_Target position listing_
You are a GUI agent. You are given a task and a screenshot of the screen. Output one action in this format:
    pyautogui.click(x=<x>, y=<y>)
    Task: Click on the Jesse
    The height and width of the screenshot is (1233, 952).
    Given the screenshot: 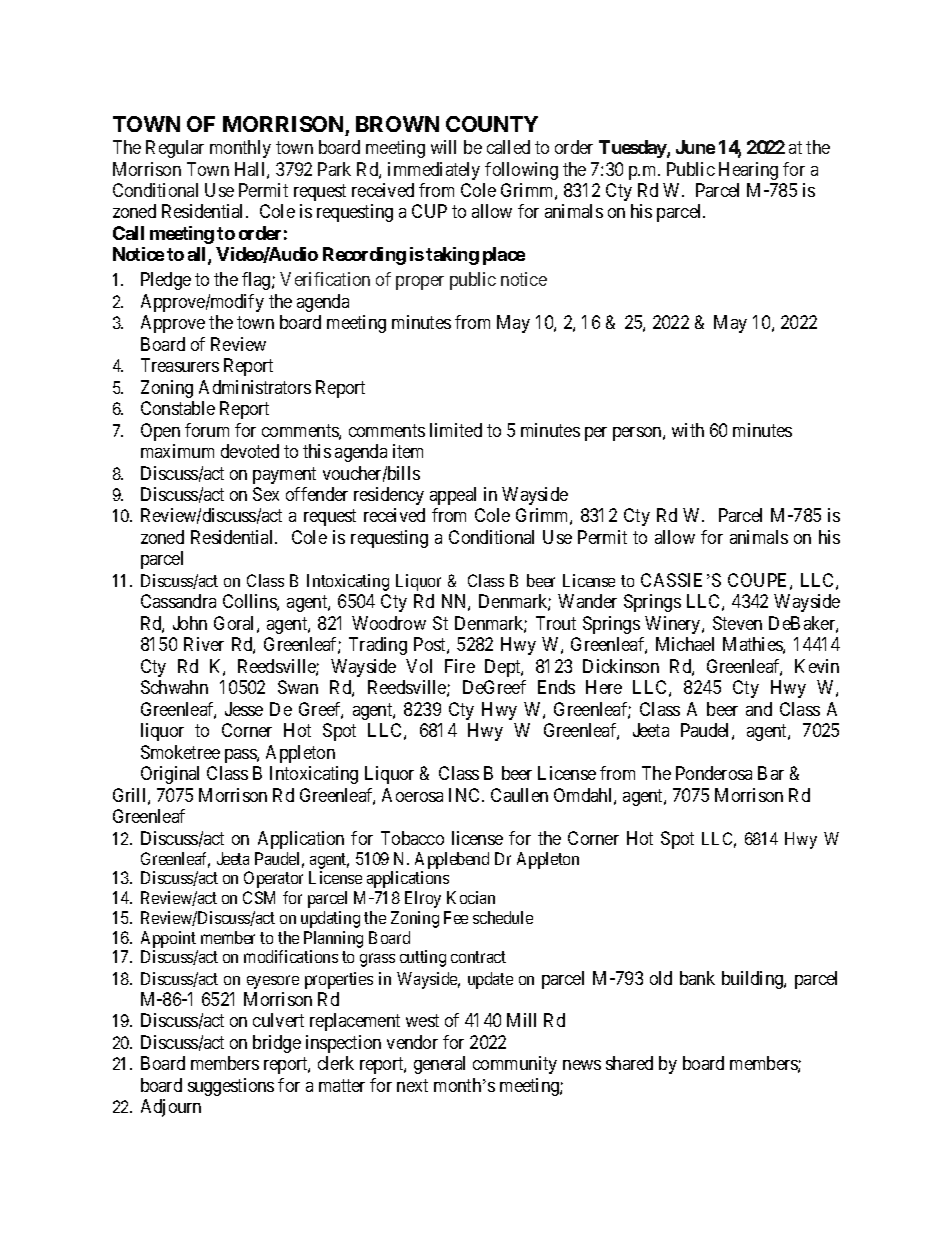 What is the action you would take?
    pyautogui.click(x=244, y=709)
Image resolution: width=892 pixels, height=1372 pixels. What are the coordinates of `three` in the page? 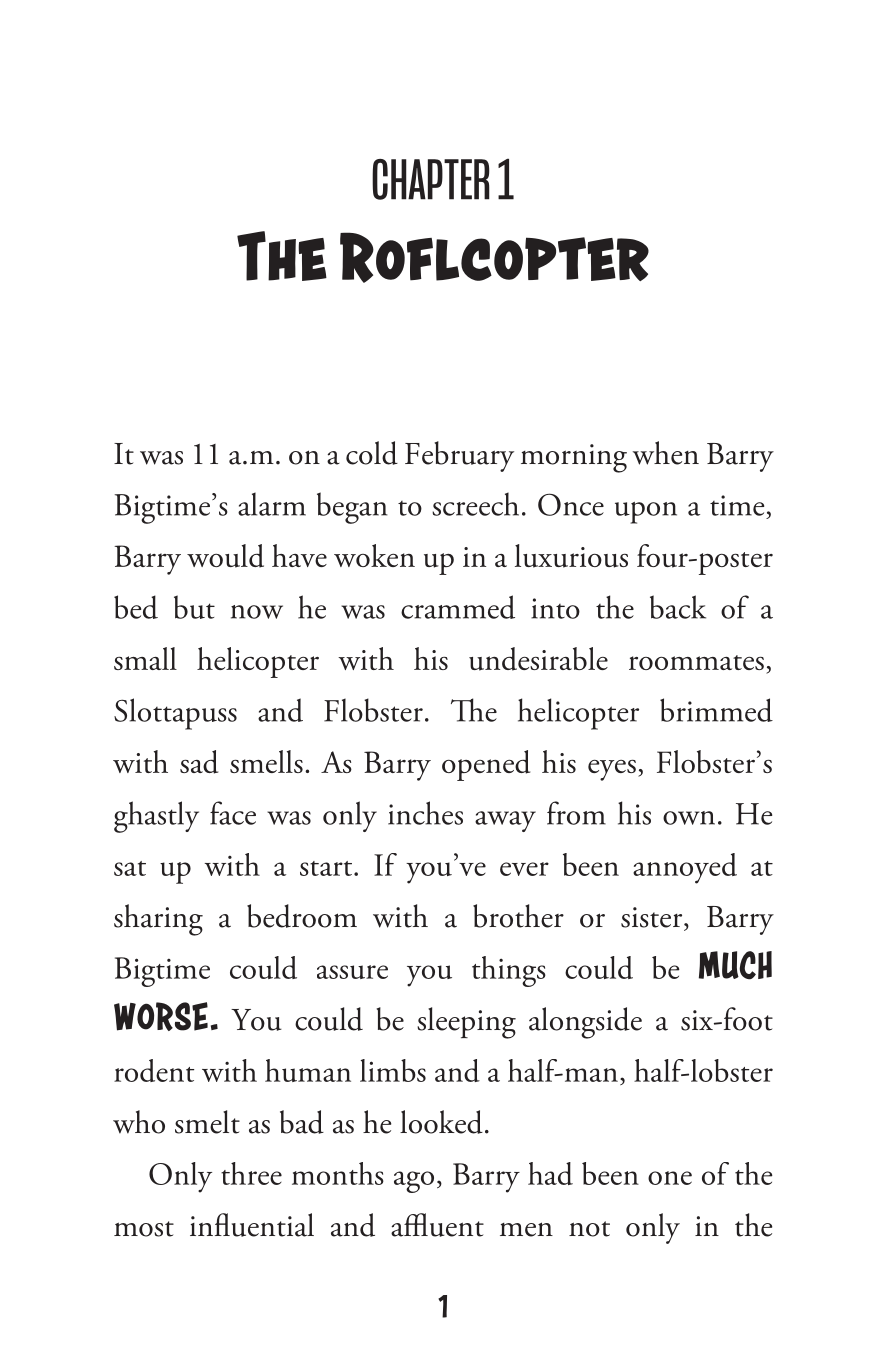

_SET EXERCISE_
Copy the listing word for word, starting at its first line and ending at the line that contains "The height and", including both of those lines.

_PROBLEM SOLUTION_
You are a GUI agent. You are given a task and a screenshot of the screen. Output one action in this format:
    pyautogui.click(x=<x>, y=<y>)
    Task: Click on the Jesse
    The height and width of the screenshot is (1233, 952).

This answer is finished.